Vietnam War: The Documents - 17

Associated Press Report on the Honolulu Conference


The Honolulu Conference was a top-level meeting of the President's advisors charged with reconsidering Vietnam policy in the wake of the coup that toppled President Diem. Kennedy and members of his administration were disturbed by the repression of the Diem regime, and had come to doubt that it could successfully defend the nation. The new military regime held out the possibility of a government that would be less repressive, and rally Buddists and peasants behind it. The following is from the Peoria Journal Star, November 22, 1963. It was printed in many papers across the nation. It notes that "signs are promising" and that "it may take six months" to determine whether the new government can defeat the Communists.
Say Viet Nam
Regime Must
Prove Self

WASHINGTON (AP) - Top U.S. officials who assessed the postcoup situation in South Viet Nam reportedly concluded the new military regime still must prove it can win support of the Vietnamese peasants.

Administration officials who met in Honolulu two days ago with American diplomatic and military leaders from South Viet Nam agreed cautiously that things are going reasonably well so far.

SOURCES FAMILIAR with what went on at the Hawaii conferences indicated the report to President Kennedy is unlikely to call for any sharp policy changes.

Ambassador Henry Cabot Lodge, who was among those taking part in the Honolulu talks, will meet Sunday afternoon with President Kennedy at the chief executive's country place in Virginia.

The views that Kennedy eventually gets from all of the top participants in the Hawaii meeting are expected to sum up this consensus:

The signs are promising but it may take six months to tell whether the overthrow of the Diem regime has brought victory in the anti-Communist war closer.

U.S. OFFICIALS do not expect a Democratic regime patterned after the American image to emerge in South Viet Nam.

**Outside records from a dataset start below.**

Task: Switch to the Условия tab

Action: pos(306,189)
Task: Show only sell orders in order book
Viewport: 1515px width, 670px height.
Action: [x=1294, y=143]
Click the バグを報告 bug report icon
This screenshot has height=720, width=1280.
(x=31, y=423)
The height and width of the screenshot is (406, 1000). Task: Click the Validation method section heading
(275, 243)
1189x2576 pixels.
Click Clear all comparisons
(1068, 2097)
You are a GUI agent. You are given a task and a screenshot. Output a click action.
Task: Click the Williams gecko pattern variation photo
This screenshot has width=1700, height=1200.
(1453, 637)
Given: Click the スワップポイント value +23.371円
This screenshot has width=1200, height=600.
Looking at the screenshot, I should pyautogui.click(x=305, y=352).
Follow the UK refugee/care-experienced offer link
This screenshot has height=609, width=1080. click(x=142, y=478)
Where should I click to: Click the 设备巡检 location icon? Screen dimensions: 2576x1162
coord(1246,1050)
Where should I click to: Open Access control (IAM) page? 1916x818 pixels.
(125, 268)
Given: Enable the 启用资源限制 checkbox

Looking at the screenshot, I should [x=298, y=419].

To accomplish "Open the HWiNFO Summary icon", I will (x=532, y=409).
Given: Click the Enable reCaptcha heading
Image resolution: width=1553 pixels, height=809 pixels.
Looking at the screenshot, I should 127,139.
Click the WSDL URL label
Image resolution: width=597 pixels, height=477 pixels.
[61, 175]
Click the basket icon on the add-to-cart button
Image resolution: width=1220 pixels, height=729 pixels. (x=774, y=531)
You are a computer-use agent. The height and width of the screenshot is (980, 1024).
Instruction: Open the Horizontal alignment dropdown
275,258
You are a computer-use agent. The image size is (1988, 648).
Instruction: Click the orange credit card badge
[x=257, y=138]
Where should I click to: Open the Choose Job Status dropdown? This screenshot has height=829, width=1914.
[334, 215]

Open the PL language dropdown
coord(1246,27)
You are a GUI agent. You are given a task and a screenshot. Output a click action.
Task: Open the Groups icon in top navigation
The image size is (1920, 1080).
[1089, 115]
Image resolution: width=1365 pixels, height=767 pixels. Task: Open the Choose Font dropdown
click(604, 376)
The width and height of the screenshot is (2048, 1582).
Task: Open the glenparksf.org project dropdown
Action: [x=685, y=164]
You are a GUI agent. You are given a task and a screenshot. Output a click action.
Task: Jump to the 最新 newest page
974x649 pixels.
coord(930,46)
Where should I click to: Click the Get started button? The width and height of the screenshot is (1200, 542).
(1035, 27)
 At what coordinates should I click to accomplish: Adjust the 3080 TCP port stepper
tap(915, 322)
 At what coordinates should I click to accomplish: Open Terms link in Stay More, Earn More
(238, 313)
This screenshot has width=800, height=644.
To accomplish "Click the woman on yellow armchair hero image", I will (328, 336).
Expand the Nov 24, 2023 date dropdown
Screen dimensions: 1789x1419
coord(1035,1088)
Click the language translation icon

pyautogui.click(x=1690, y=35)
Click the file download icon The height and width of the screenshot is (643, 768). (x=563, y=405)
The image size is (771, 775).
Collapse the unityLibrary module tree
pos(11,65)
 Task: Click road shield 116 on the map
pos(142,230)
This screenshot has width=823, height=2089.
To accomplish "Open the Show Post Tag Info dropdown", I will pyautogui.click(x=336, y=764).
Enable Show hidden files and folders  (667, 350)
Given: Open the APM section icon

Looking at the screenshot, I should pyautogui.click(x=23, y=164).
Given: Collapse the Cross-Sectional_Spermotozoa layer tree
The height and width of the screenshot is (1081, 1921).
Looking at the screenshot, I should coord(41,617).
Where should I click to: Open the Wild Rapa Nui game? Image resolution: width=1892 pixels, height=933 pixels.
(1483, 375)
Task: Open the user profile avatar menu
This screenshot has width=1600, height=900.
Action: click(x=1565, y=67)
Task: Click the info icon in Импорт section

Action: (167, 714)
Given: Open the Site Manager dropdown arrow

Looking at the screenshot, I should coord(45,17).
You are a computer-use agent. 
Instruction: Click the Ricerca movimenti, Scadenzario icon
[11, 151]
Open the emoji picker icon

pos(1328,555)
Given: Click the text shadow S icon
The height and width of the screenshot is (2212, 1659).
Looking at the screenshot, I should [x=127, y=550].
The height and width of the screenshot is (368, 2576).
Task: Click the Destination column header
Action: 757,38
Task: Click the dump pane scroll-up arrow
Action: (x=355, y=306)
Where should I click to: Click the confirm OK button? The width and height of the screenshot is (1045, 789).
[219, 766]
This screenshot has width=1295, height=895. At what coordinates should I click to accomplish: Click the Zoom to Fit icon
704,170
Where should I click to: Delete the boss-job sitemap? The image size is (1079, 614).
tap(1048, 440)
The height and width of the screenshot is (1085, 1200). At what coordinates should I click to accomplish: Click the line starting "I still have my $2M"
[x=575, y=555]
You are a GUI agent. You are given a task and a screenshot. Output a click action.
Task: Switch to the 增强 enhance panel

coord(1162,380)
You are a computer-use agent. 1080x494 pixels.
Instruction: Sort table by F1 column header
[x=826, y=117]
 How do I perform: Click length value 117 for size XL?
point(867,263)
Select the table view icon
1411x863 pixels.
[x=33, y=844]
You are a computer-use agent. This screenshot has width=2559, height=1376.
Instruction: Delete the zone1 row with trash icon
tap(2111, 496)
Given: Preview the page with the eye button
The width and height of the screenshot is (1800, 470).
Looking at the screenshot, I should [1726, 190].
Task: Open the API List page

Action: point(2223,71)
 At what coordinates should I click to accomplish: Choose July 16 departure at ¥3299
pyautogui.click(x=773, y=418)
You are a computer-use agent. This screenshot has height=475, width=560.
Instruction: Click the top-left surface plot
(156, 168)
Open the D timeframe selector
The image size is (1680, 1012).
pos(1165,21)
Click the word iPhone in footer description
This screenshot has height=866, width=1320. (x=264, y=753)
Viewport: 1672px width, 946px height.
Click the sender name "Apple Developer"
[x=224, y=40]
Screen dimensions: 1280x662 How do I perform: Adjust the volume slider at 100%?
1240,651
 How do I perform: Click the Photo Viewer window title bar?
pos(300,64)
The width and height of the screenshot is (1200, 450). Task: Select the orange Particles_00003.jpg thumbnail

This, they believe, is not realistic.

What they are hoping for is a government that foreswears brutality and repression -- and thus far the military junta seems to be tending in that direction.

The Honolulu meeting was told that the peasants who make up the bulk of South Viet Nam's 14-million population still are apathetic.

It long has been a cornerstone of U.S. policy that the war against Communist insurgents infesting South Viet Nam cannot be won without the backing of the peasants.